MVC is a software development pattern made up of three main objects:
- The Model is where your data resides. Things like persistence, model objects, parsers, managers, and networking code live there.
- The View layer is the face of your app. Its classes are often reusable as they don’t contain any domain-specific logic. For example, a
UILabel
is a view that presents text on the screen, and it’s reusable and extensible. - The Controller mediates between the view and the model via the delegation pattern. In an ideal scenario, the controller entity won’t know the concrete view it’s dealing with. Instead, it will communicate with an abstraction via a protocol. A classic example is the way a
UITableView
communicates with its data source via theUITableViewDataSource
protocol.
When you put everything together, it looks like this:
Each one of these objects is meant to be separate from the other, and each fulfills a specific role. When building an app that uses a specific pattern, in this case MVC, the goal is to adhere to the pattern when building all layers of your app.
Apple’s MVC documentation explains these layers in detail and can give you a good theoretical understanding. From a practical perspective, though, it falls a little short.
In this tutorial, you’ll learn to treat MVC as a pattern and not as a strict rule that you must never break. As is the case with many things in software development, nothing is perfect and neither is MVC. There are gray areas that you’ll run into, but no decision you make is the wrong decision. As long as you don’t have files that are too big, or code that is difficult to expand upon, then you’re likely doing a good job. Use MVC — and other patterns for that matter — as architectural guidelines and foundations for your app.
Having said that, it’s time to look at each layer in more detail.
The Model (M)
The model layer encompasses your app’s data. No surprise there, but there are usually other classes and objects in your projects that you can include in this layer:
- Network code: You preferably only use a single class for network communication across your entire app. It makes it easy to abstract concepts common to all networking requests like HTTP headers, response and error-handling and more.
- Persistence code: You use this when persisting data to a database, Core Data or storing data on a device.
- Parsing code: You should include objects that parse network responses in the model layer. For example, in Swift model objects, you can use JSON encoding/decoding to handle parsing. This way, everything is self-contained and your network layer doesn’t have to know the details of all your model objects in order to parse them. Business and parsing logic is all self-contained within the models.

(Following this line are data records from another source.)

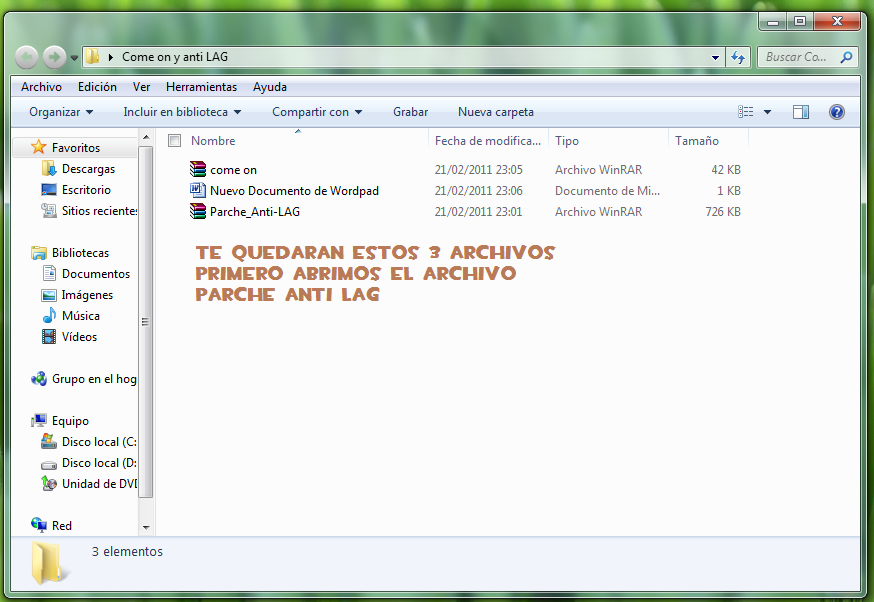This screenshot has height=602, width=874.
Task: Check the select-all box beside Nombre
Action: click(x=175, y=141)
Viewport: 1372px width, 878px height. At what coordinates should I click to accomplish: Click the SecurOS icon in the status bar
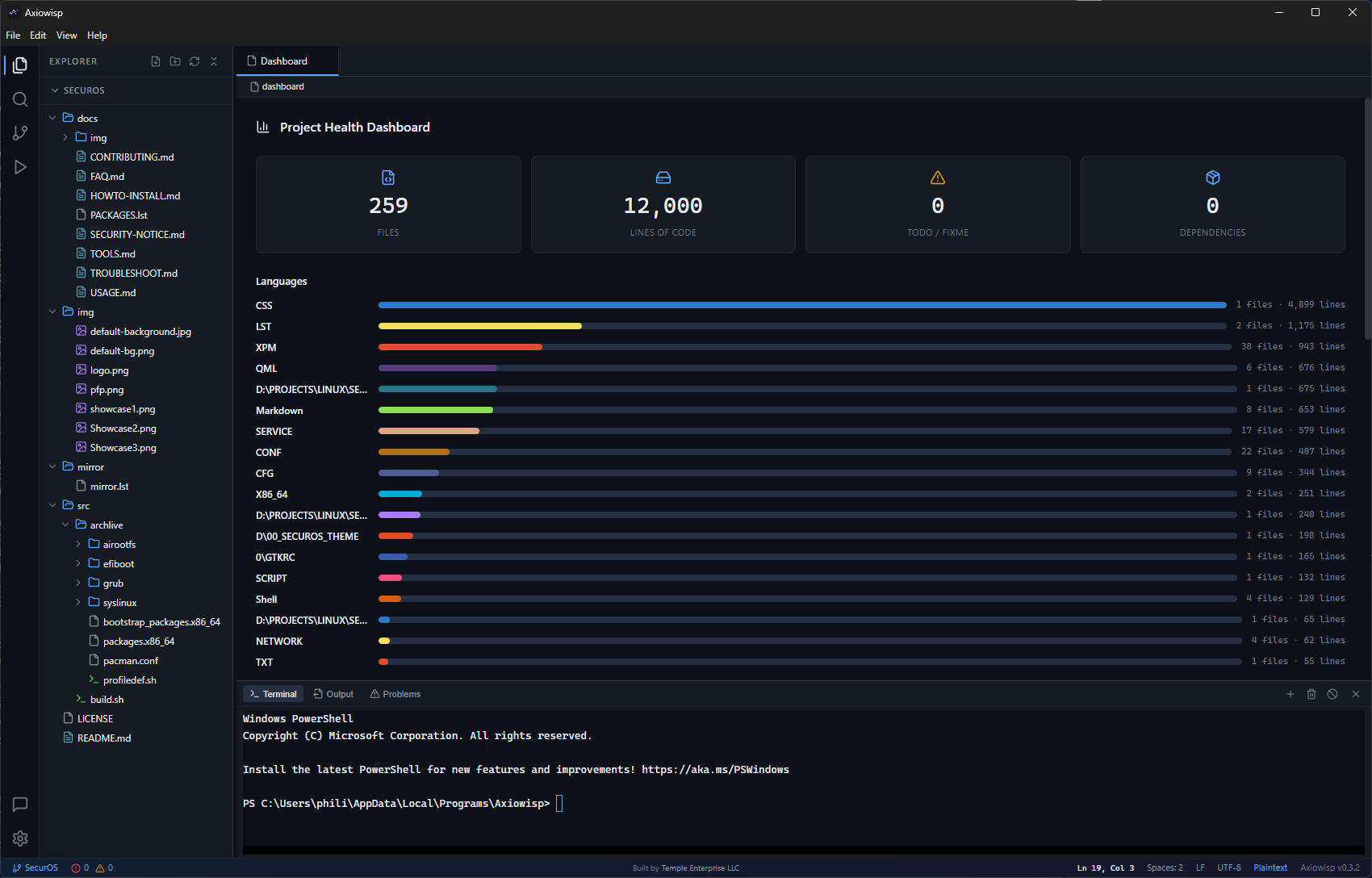pos(35,868)
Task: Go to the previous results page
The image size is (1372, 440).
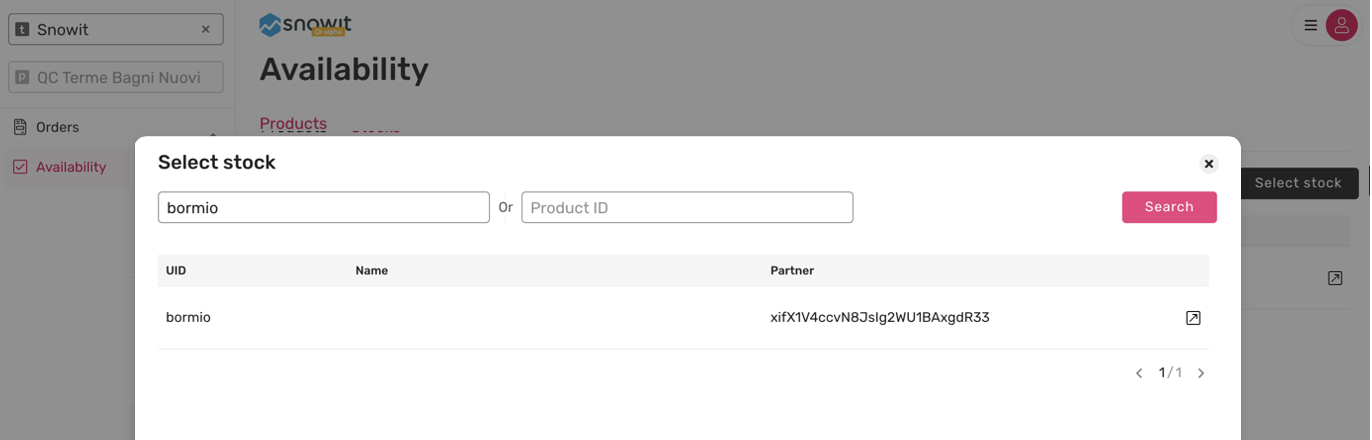Action: point(1139,373)
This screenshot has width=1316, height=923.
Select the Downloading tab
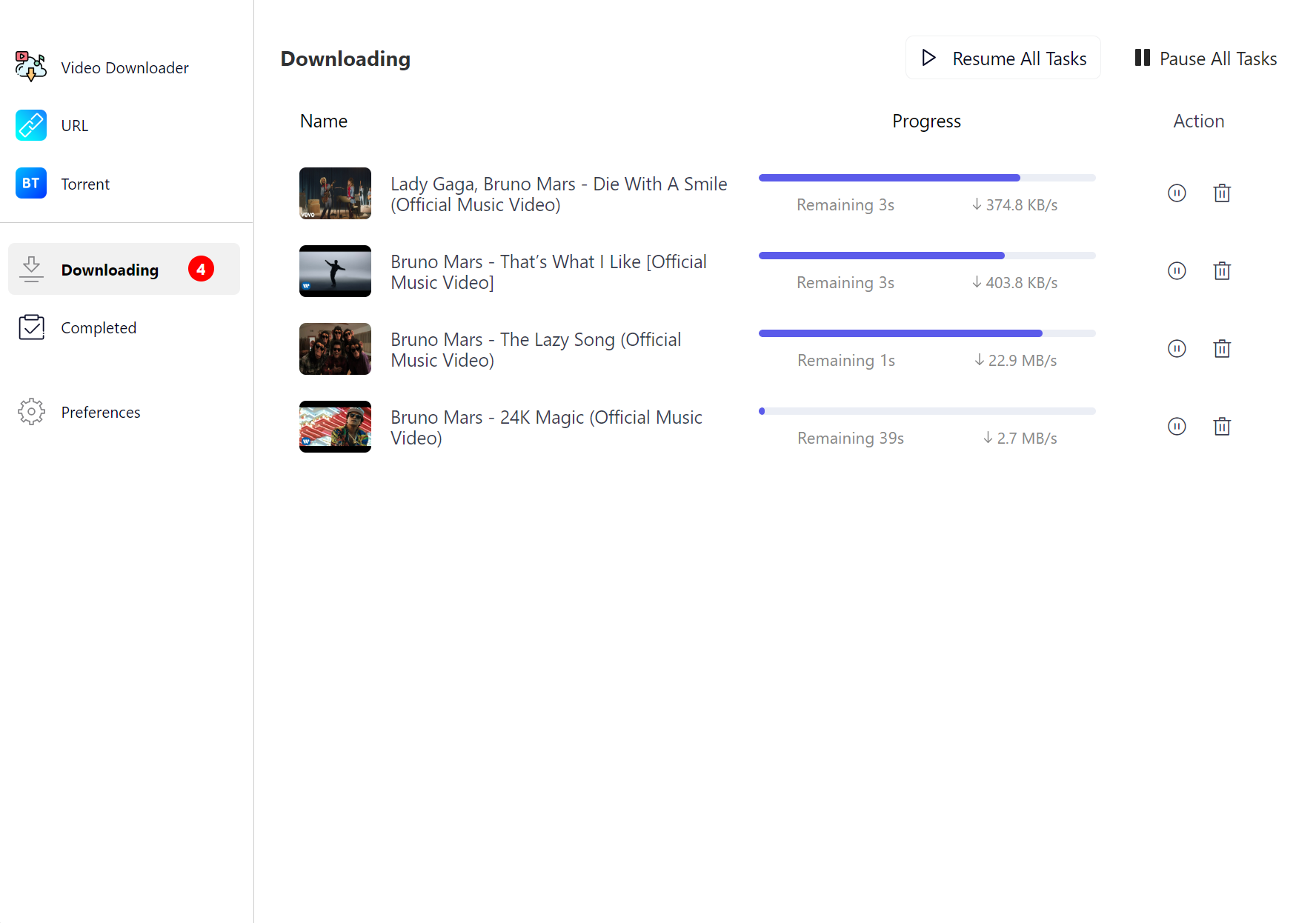click(x=124, y=269)
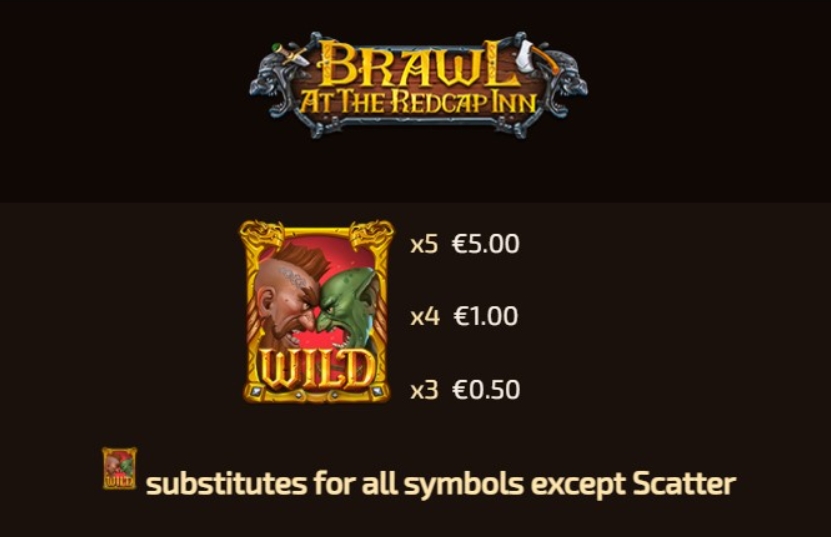The width and height of the screenshot is (831, 537).
Task: Click the dagger icon on the logo
Action: [290, 55]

- Managers and abstraction layers/classes: Everyone uses them, everyone needs them, nobody knows what to call them or where they belong. It’s normal to have the typical “manager” objects that often act as the glue between other classes. These can also be wrappers around lower-level, more robust API: a keychain wrapper on iOS, a class to help with notifications or a model to help you work with HealthKit.
- Data sources and delegates: Something that may be less common is developers relying on model objects to be the data source or delegate of other components such as table or collection views. It’s common to see these implemented in the controller layer even when there’s a lot of custom logic that’s best kept compartmentalized.
- Constants: It’s good practice to have a file with constants. Consider putting these within a structure of structures or variables. That way, you can reuse storyboard names, date formatters, colors, etc.
- Helpers and extensions: In your projects, you will often add methods to extend the capabilities of strings, collections, etc. These too can be considered part of the model.
There are more classes and objects you could include, but these seem to be the most common. Again the goal is not to focus too much on the semantics of what is or isn’t a model. Rather, it is to have a solid foundation upon which to get your work done.
From a testing perspective, the model is an excellent candidate. You can confirm business logic, mock some of your networking or persistence methods or add tests around sensitive pieces of your model layer.